>>>

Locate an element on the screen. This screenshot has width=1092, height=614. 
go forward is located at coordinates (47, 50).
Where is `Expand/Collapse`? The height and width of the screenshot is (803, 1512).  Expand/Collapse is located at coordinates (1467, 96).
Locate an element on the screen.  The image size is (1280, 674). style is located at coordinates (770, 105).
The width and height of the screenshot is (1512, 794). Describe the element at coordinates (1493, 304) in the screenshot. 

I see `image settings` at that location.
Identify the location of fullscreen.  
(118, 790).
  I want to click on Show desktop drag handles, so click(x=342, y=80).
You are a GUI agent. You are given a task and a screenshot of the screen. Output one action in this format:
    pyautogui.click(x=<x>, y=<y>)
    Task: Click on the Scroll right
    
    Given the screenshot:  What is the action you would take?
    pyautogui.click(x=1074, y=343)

<<<

The problem: Retype the lines of the listing between the line that contains "coordinates (770, 105)." and the end of the listing, inclusive.

Answer to the task:
Locate an element on the screen.  The image size is (1280, 674). style is located at coordinates (770, 105).
The width and height of the screenshot is (1512, 794). Describe the element at coordinates (1493, 304) in the screenshot. 

I see `image settings` at that location.
Identify the location of fullscreen.  
(118, 790).
  I want to click on Show desktop drag handles, so click(x=342, y=80).
You are a GUI agent. You are given a task and a screenshot of the screen. Output one action in this format:
    pyautogui.click(x=<x>, y=<y>)
    Task: Click on the Scroll right
    
    Given the screenshot:  What is the action you would take?
    pyautogui.click(x=1074, y=343)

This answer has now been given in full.